The present study found no statistically significant relationship between BMI and CVDs. However, contrary to the results of our study, overweight and obesity have been suggested as the risk factors for CVDs in many studies [34,35,36,37]. On the other hand, in some studies, the obesity paradox is mentioned as an important factor in the relationship between obesity and CVDs [38, 39]. It has also been stated that although obesity increases the risk factors of CVDs and has adverse effects on the structure and function of the heart vessels, obese individuals usually have a better prognosis and less mortality due to CVDs. Lavie and his colleagues have stated several factors for the paradox between obesity and CVDs, such as the presence of protective cytokines in obese individuals, poor response to the renin–angiotensin–aldosterone system, and hypertension in these individuals, which leads to the use of cardiac drugs. In addition, other factors are an increase in body muscle mass and muscle strength, presence of genetic factors, and presence of more metabolic reserves [38].
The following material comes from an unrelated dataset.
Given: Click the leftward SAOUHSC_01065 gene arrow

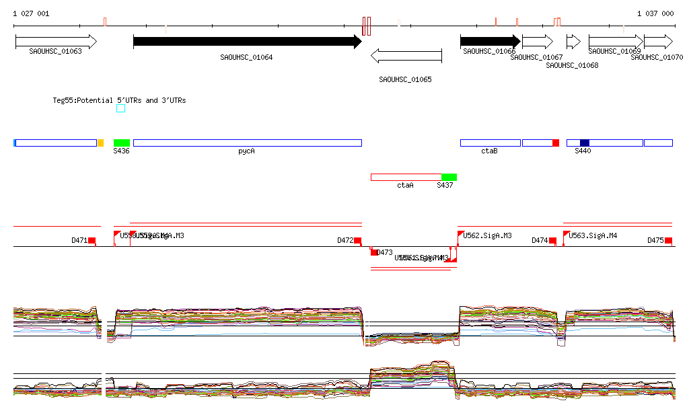Looking at the screenshot, I should pyautogui.click(x=406, y=56).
This study is conducted as the continuation of the cross-sectional study by Baaradeh and his colleagues which investigated the prevalence and risk factors of CVD using the baseline data of the Kharamah cohort [34]. We must state that cross-sectional studies are unable to correctly estimate the causal relationships due to the lack of time sequence. For this reason, there is a need to conduct this cohort study to carefully examine the risk factors. In addition, for accurate intervention planning, in addition to knowing the prevalence rate, we also need the incidence rate. In the present study and a cross-sectional study by Baradeh et al., CVDs were associated with old age, diabetes and hypertension. This is despite the fact that in our study CVDs were associated with alcohol consumption and male sex, but in Baeradeh’s study this relationship was not seen. In addition, in Baeradeh’s study, CVDs were associated with high TGs and smoking, but it was not observed in our study.

Strengths and limitations

Compared to many other studies, the cohort design and the coverage of a wide range of risk factors are two important strengths of our study. In addition, our study had a large sample size, which increased its generalizability. However, the main limitation of our study was the average duration of the follow-up period (4 years). In addition, we did not have data on the specific types of cardiovascular diseases for each subject. For this reason, we could not calculate the incidence of these diseases separately.

Conclusion

The present study showed that aging was a risk factor for developing CVDs. In addition, except for age, other identified risk factors are modifiable, such as diabetes, hypertension, and alcohol consumption; however, a large share of cardiovascular events can be reduced by modifying these factors. Therefore, determining interventional strategies and planning to implement appropriate interventions to control and eliminate the risk factors affecting the incidence of CVDs are essential in preventing the occurrence of CVDs. In addition, early disease detection in individuals with risk factors and their control can reduce the risk of CVDs and their burden on the society and individuals.